My Logitech Wireless Mouse/Keyboard combo has been serving me well for just over a year now, but recent FPS games made me realise that it just isn’t suited to proper FPS gaming. Pushing 2+ buttons and using the mouse turns into a jittering mess that makes accurate aiming all but impossible. This and the fact that I desperately needed a Laptop mouse for work, as my trackpad was irritating every inch of me made me conclude that I needed something else.
Thus I went hunting for a new mouse, and I have to say that the pickings were slim. Obviously I needed a small mouse that could travel with me wherever. This also suggests that wireless operation would be a nice feature, but I don’t want to have to carry around batteries in case they decide to fail in those critical moments. I knew that at one point my brother had a nifty little wired/wireless mouse, but try as I might I couldn’t find one. Until I started looking higher up the techno-tree, to Razer’s offerings.
One of Razer’s latest and greatest is the Razer Mamba, a beast of a mouse if ever there was one: Wired/Wireless(it has its own lithium battery pack), comes with a dock(charger/receiver), and DPI that seems slightly unreal. Razer, clever people that they are, realised that with people going for desktop replacement laptops (Portable computers, rather?) figured that there might be a slight niche in the market for on the go gamers. Thus they spawned the little brother of the Mamba: the Orochi.
It’s small, obviously, as it’s made with laptops and travelling in mind, but Razer didn’t use that as an excuse to skimp on features. The packaging contains everything you need, from a certificate of authenticity to a pair of AA batteries, except a Bluetooth dongle or a driver CD (the latter you have to download). Most laptops do come with Bluetooth connectivity nowadays, but if you plan on using it wirelessly on your desktop, take note.
The casing is really nice, the matte top cover with the glossed sides and bottom is always a winner and there’s something about Razer’s use of angles and curves that speaks to me. The blue light-up mousewheel is a cute added touch that actually helps find it when you’re sitting a dark room and it’s on top of a black mousepad (It’s practically invisible otherwise).
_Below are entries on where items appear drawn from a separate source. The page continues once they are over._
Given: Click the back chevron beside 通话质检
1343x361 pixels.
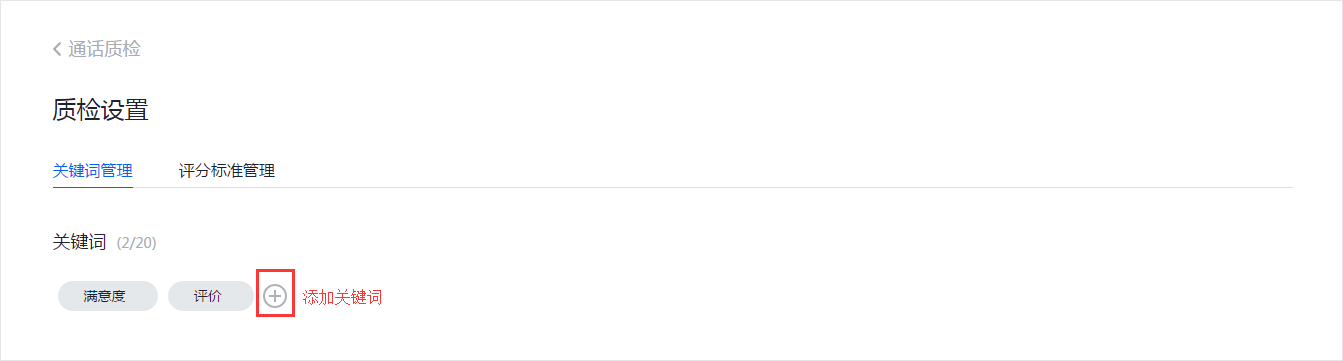Looking at the screenshot, I should 57,49.
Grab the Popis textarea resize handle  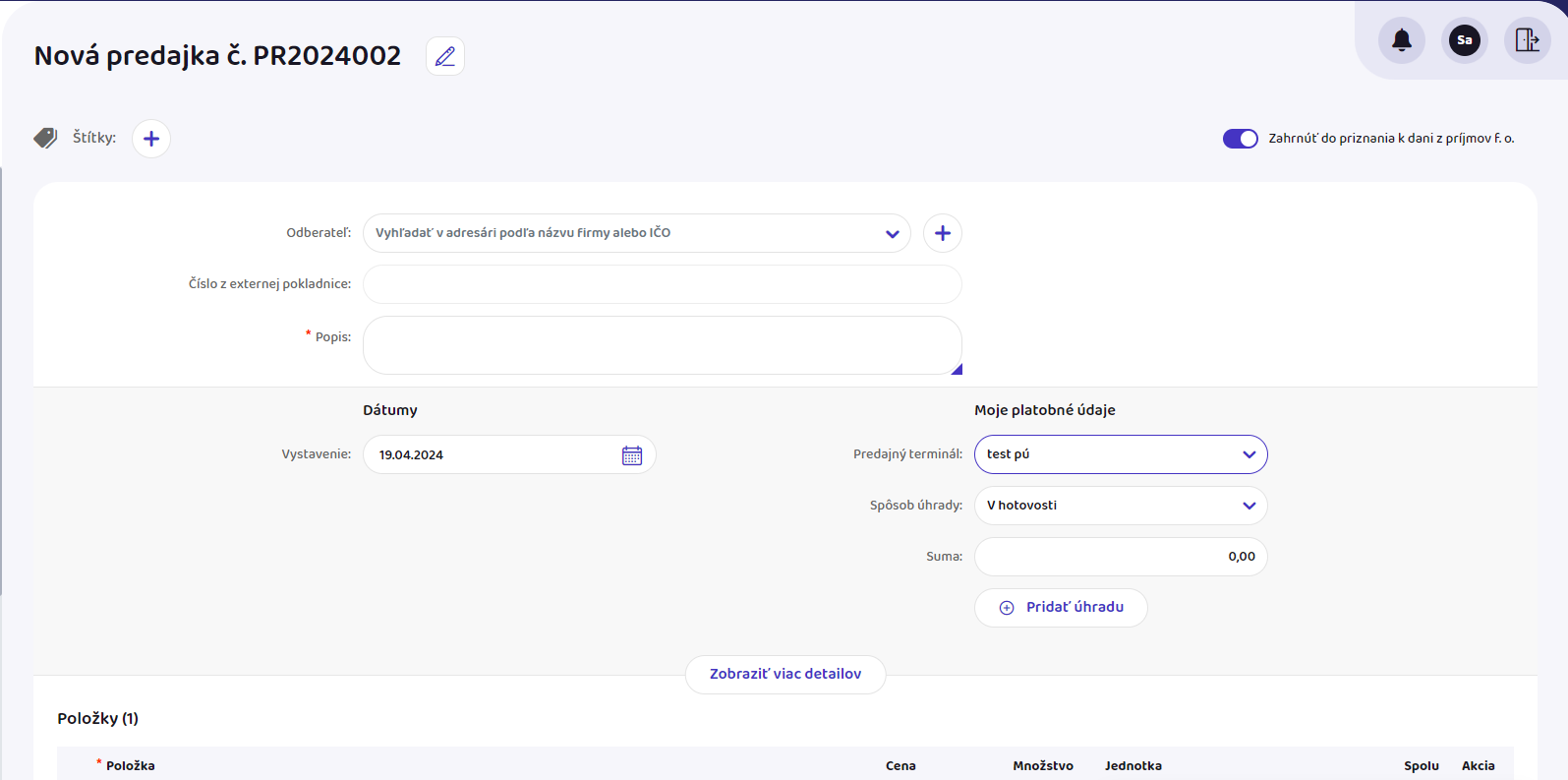click(x=957, y=369)
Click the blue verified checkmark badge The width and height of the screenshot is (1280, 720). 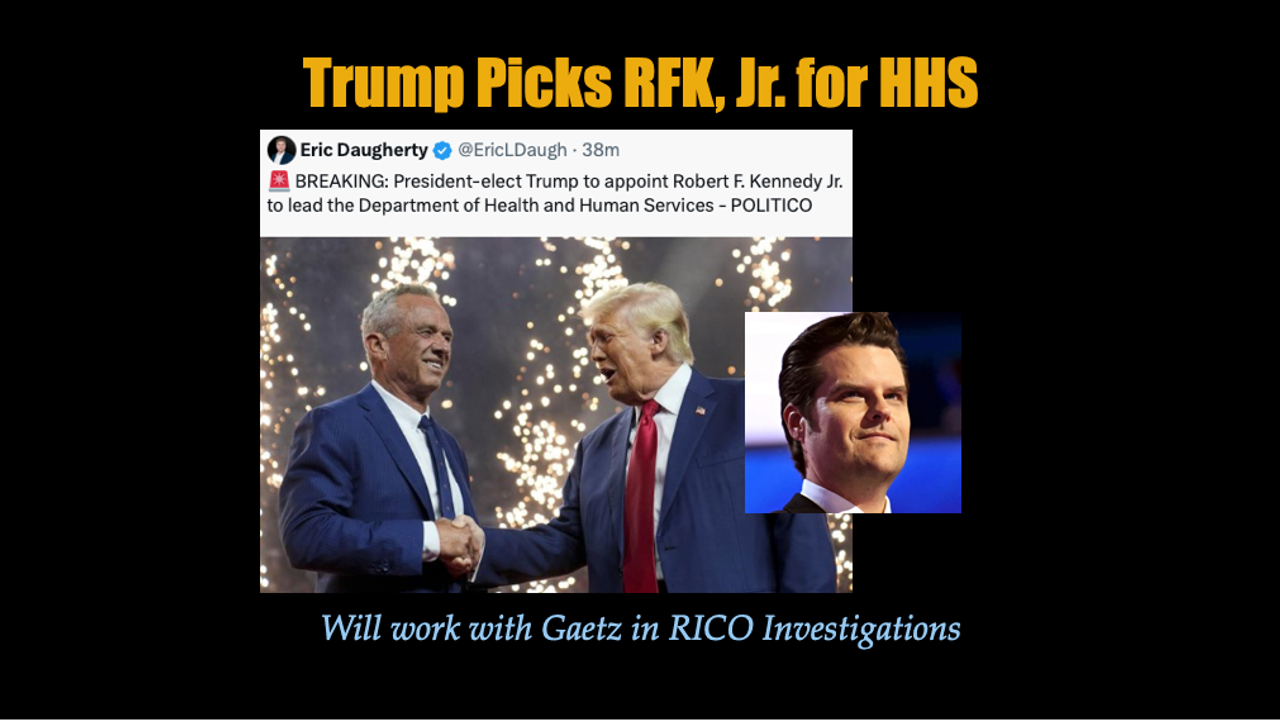[x=442, y=151]
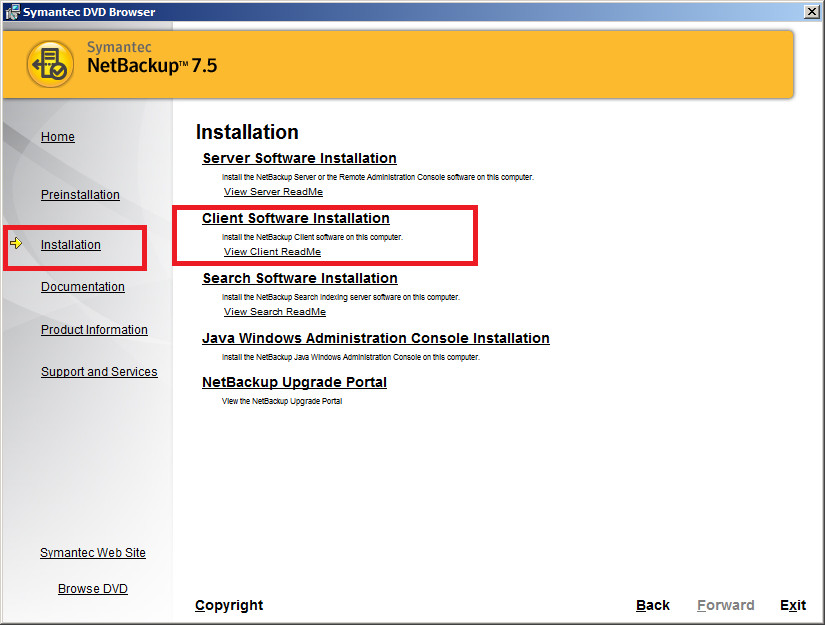Screen dimensions: 825x625
Task: Open Client Software Installation
Action: 295,218
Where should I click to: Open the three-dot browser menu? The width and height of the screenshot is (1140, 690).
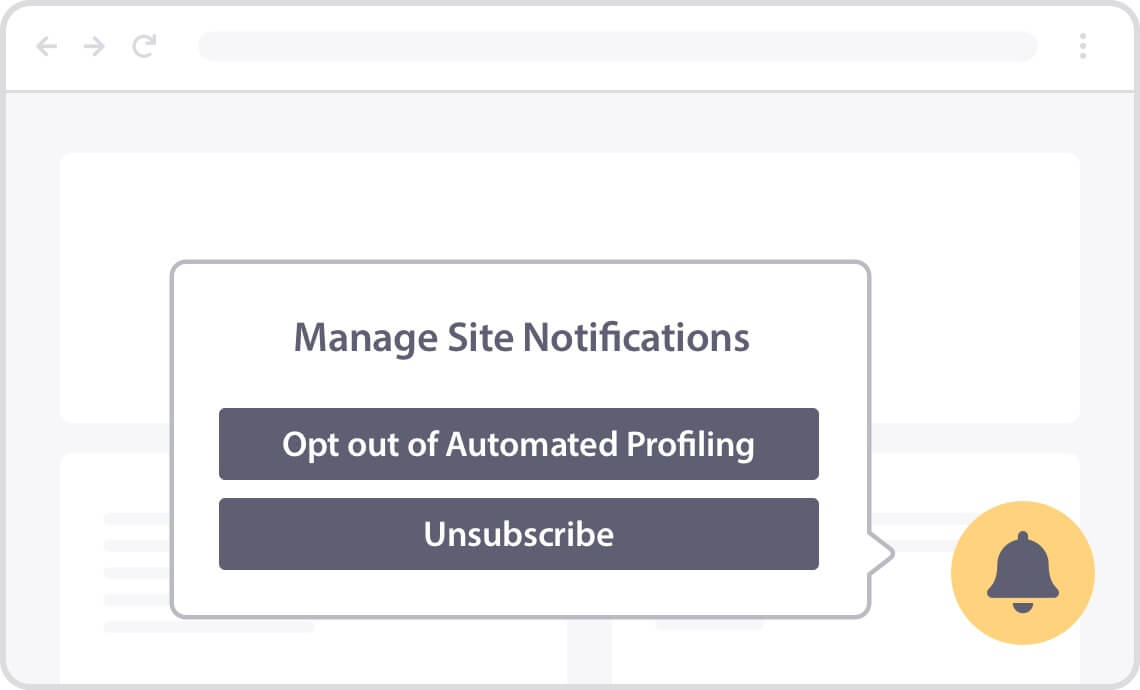pyautogui.click(x=1083, y=46)
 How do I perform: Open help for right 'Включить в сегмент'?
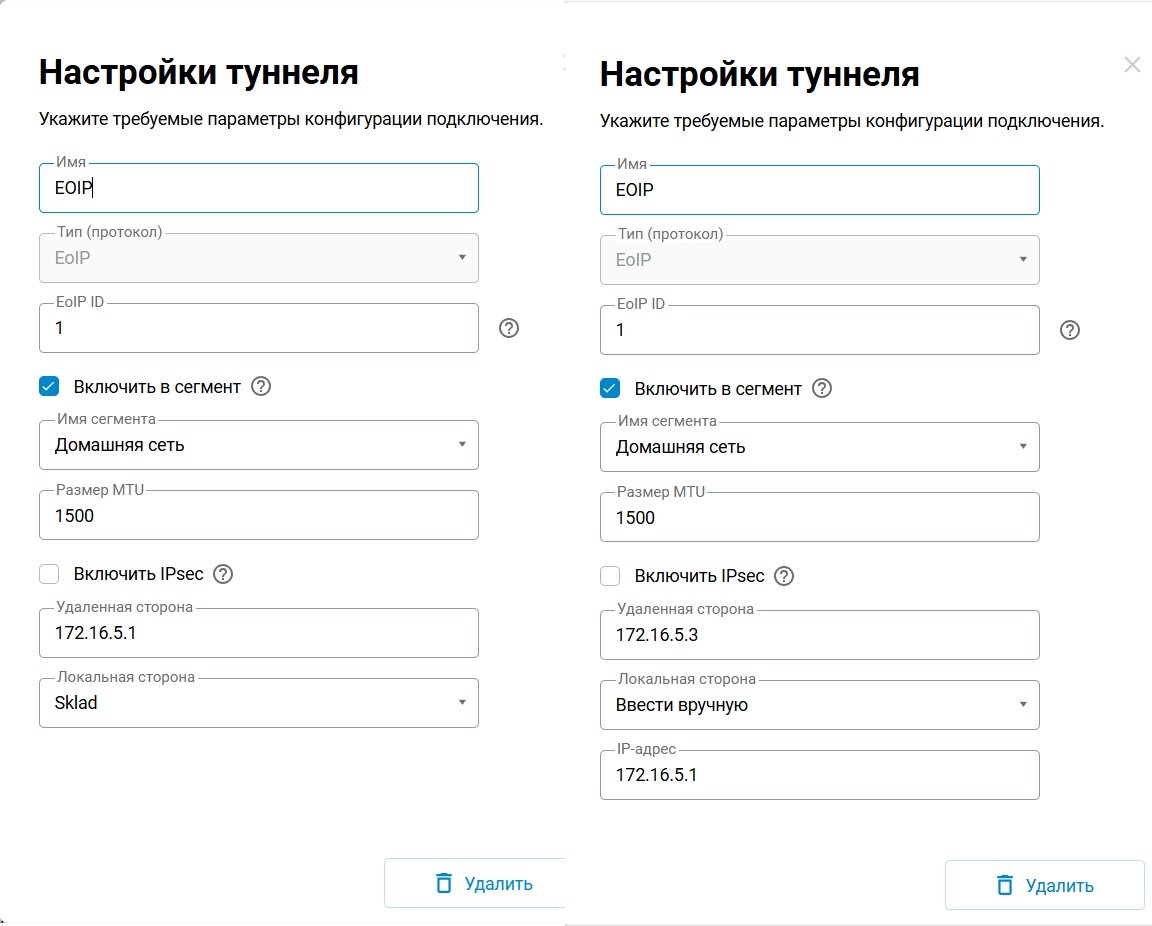[x=822, y=388]
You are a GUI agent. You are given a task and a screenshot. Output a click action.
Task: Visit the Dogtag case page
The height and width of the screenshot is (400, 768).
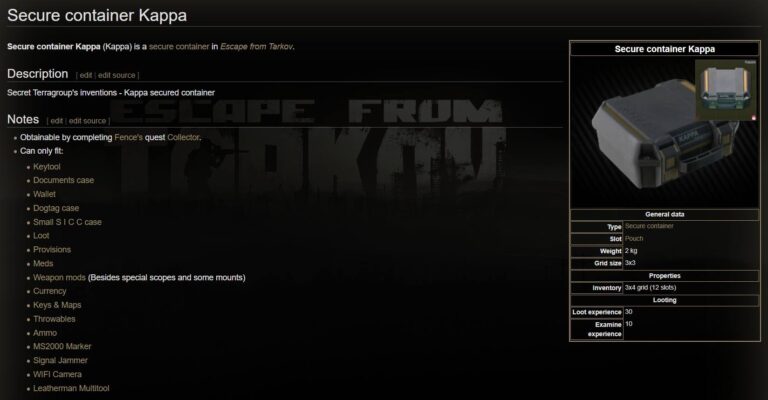[x=56, y=208]
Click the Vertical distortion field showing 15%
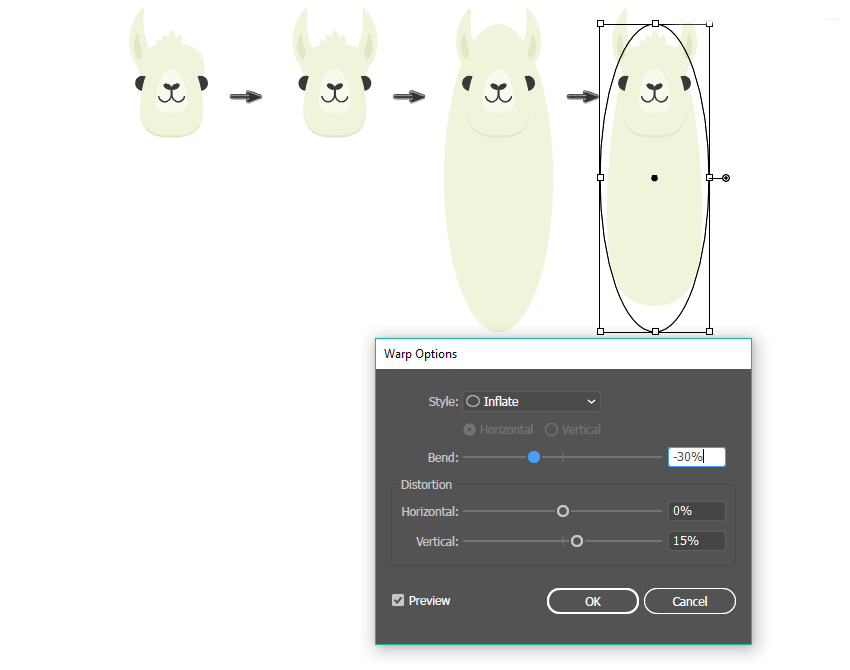The image size is (850, 670). [697, 541]
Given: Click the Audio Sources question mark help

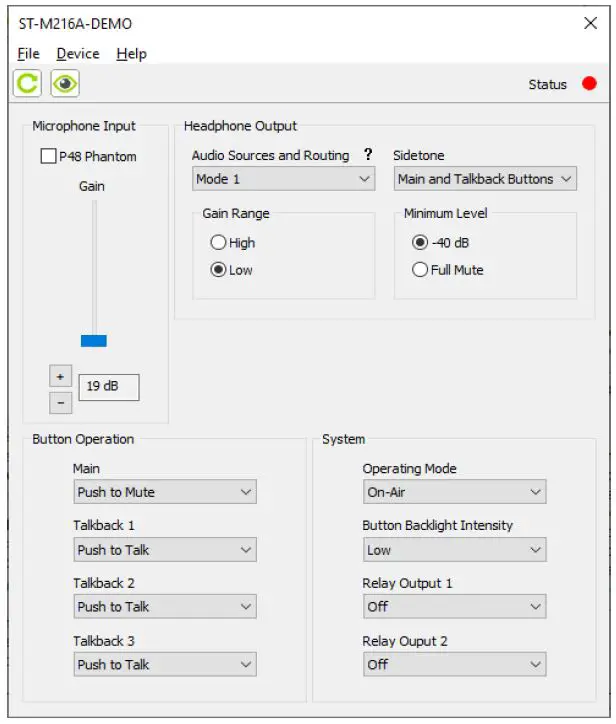Looking at the screenshot, I should click(368, 155).
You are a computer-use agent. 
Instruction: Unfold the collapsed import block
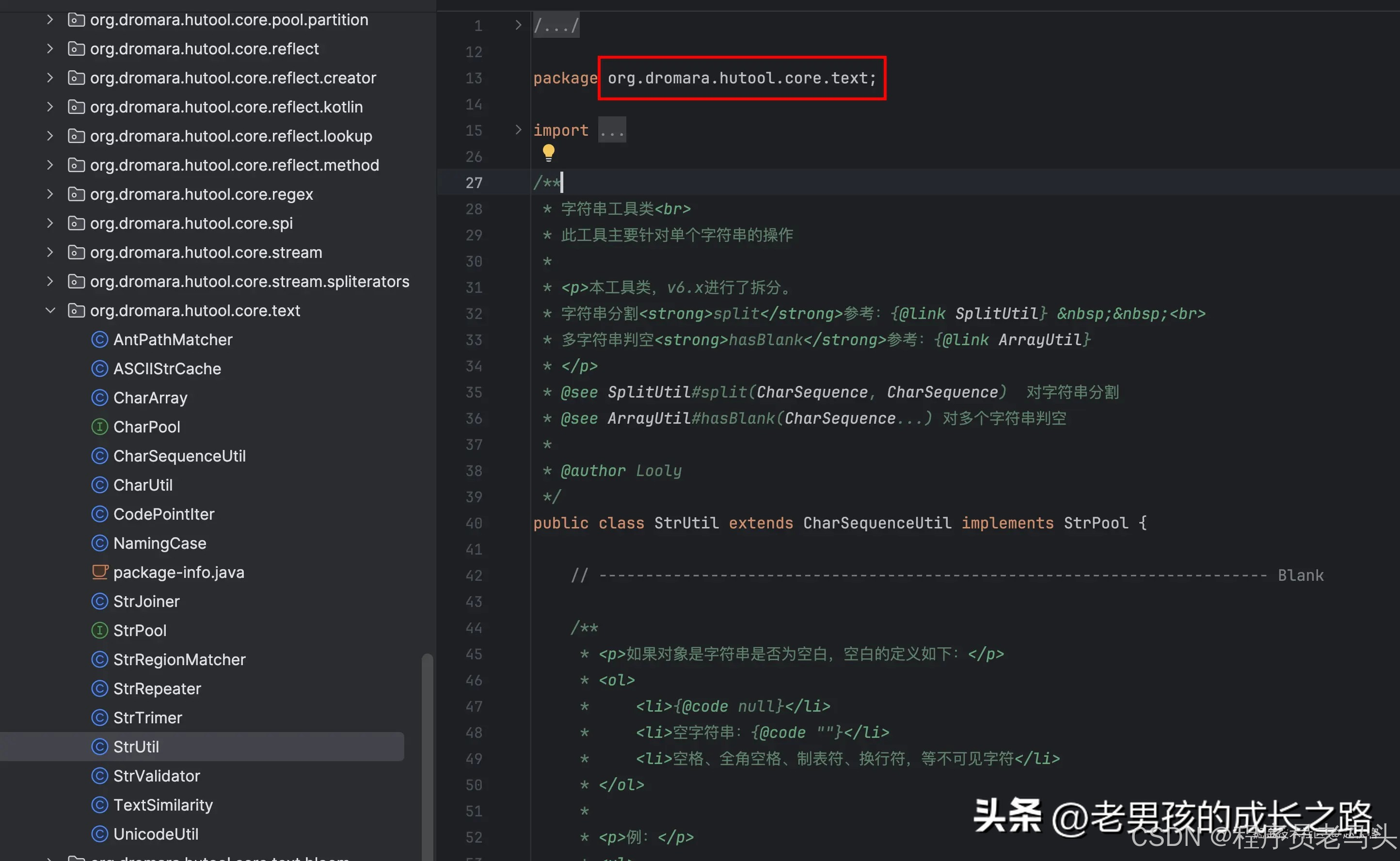(x=518, y=130)
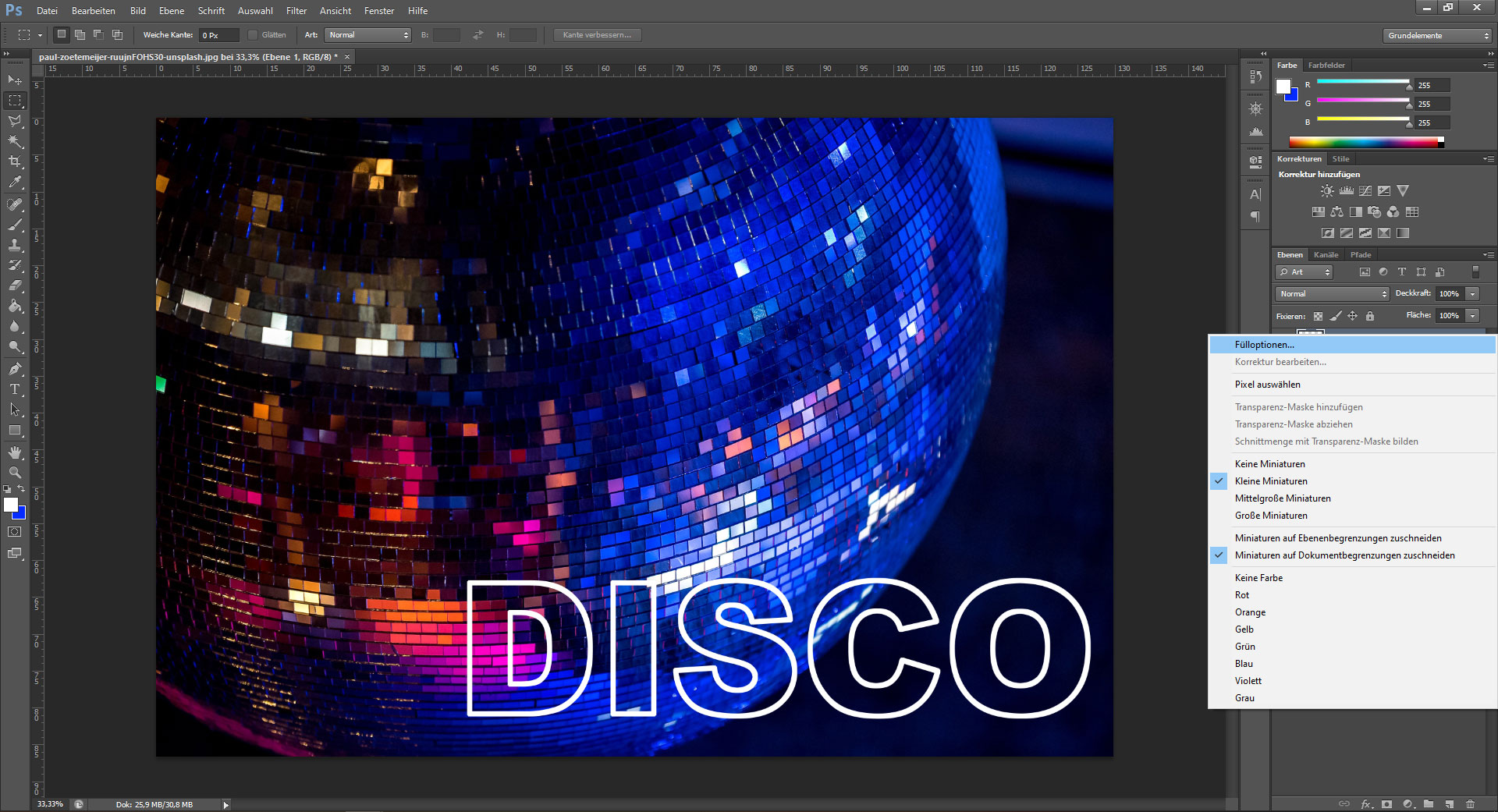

Popping off the top to put in batteries is also extremely easy, and it pops back with a nice distinctive “click”. Other than that there’s only the micro-USB connector between the left and right button, below the mousewheel for when you want to connect it via cable. This is also pretty easy and the cable is generally long enough.
Hooking it up and installing the driver is quick and painless (ignoring the fact that you need to download them, of course) and in next to no time you can get to fragging zombies (or whatever else irks you).
In wired mode the DPI and polling rate are 4000 and 1000 respectively. I haven’t had a gamer mouse before this (so I can’t really compare it to them), but it’s the first time that I’ve had to go into a game and set the mouse sensitivity down; most of the time I have to set it to three quarters of the maximum. I played some Borderlands, Quake (kicking it oldschool…) and Dragon Age: Origins and it works great. Smooth aiming and gaming, and and sensitive enough that there’s enough real estate on a really tiny area.
In wireless mode the DPI and polling rate drop down to 2000 and 125 respectively, but for my day to day activities it really doesn’t make a large enough difference. Connecting it to your Bluetooth is easy enough if a little awkward – you have to push and hold all 4 side buttons for a few seconds. Leave it standing for a bit and it switches to a power saving mode that is a little jarring if you’re switching between it and your keyboard frequently, but it is nice if you’re typing a long document (like this one) or leave your desk and forget to turn it off.
All in all the Orochi is a great mouse, if a tad pricey (though I have to add that you get what you pay for). If you’re a gamer and you’re on the go and you need a mouse that you’re going to be using just about all the time, then this is what you’re looking for.